• **Exercise directions**
Copy every line below where the string "resolution" is found.

(Collection entries)
[Start of section]

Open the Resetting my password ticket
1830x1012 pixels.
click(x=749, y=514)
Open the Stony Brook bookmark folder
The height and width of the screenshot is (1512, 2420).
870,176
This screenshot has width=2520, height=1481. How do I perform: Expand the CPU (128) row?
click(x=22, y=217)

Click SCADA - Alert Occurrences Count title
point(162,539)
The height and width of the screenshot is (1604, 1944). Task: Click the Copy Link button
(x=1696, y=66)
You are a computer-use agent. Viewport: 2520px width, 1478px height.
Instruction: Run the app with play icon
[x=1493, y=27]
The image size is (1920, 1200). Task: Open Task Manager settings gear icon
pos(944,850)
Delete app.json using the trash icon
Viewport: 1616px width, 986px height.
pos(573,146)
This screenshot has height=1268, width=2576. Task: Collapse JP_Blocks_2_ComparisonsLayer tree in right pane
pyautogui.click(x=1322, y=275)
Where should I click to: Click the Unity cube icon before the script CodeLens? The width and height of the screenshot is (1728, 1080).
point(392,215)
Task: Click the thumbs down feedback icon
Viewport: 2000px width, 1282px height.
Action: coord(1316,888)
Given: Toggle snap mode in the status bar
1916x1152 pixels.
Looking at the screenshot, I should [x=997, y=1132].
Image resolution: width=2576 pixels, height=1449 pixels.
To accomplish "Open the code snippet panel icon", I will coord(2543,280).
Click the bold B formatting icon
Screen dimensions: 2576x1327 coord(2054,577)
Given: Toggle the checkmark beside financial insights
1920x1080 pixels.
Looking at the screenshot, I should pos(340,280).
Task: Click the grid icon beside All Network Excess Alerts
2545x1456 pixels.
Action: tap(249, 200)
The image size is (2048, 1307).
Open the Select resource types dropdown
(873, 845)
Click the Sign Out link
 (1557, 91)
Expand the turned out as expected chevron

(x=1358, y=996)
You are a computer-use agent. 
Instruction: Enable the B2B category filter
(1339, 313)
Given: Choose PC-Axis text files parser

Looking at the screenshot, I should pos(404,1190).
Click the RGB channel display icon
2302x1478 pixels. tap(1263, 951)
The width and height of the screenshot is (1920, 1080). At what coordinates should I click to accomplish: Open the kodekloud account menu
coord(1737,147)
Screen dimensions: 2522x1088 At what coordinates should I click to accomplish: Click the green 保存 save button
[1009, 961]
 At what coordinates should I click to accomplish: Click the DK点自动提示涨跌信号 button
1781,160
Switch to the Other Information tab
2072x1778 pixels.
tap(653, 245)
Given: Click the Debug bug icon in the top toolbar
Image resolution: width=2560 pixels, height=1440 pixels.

[End of section]

• **Solution for this problem**
Image resolution: width=2576 pixels, height=1449 pixels.
Image resolution: width=2560 pixels, height=1440 pixels.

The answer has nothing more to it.